Dill gets nostalgic for eighty minutes in probably Bobshirt’s longest interview to date.

This is the funniest spot in New York right now.

Volume 7 of Elkin raw files via Theories. Ollieing an open newspaper box door in the middle of a line is some real shit huh ¯\_(ツ)_/¯

A thirteen-minute remix video of Wes Kremer and some DC friends from Mick Robbins.

Quick clip from Cooper at Owl’s Head Park.

The new Byrdgang video is premiering at China Chalet this Thursday. 8-11. Video plays at 9:30. 47 Broadway obvs. Flyer here.

QS Sports Desk Play of the Week:Hello, police? Chris Paul is trying to beat me up.”

Quote of the Week:

A Short History of New York’s Longest Lines

Ricky Oyola, godfather of the east coast “filming a line via just skating random shit on the street”-practice, once expounded on his peak skateboard dream: doing a line through Philadelphia’s then-standing City Hall, into the street, up into the Municipal Services building, back down the stairs, across the street, into Love Park, through Love Park, and end at Wawa.

The closest he got on record was a line from the end of City Hall, through the intersection, and into Love Park in Eastern Exposure 2, but it did establish a lingering precedent for connecting spots. Apart from Ricky and that Joey O’Brien Sabotage 4 line where he starts at Love and ends up in the garage beneath it, spot connecting does not have a rich history in Philadelphia.
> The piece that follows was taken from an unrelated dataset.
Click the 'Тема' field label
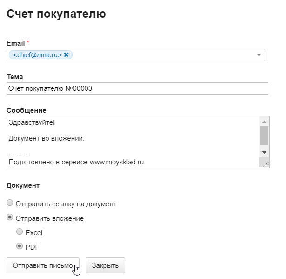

Or anywhere, really — because doing a line from one spot, through the street, and to another, is fucking hard. There are variables (people, traffic, pebbles, maybe two sets of security, acts of God), and a pressing anxiety of missing the final trick in an already-long line, which gets amplified by the fact that fifteen other things went right up until that point. As you will soon learn, spot connecting is something most people do for the sake of doing it. In the majority of cases, they stick to their safe tricks.

Like Philadelphia, New York is a dense and layered city. Many of its streets are narrow, and depending on where you are, three or four spots could be across from one another. New York never had a “Big Three,” but it does have three different types of benches on four different street corners, and over the years, skateboarders here have kept their third eyes open and far-sighted.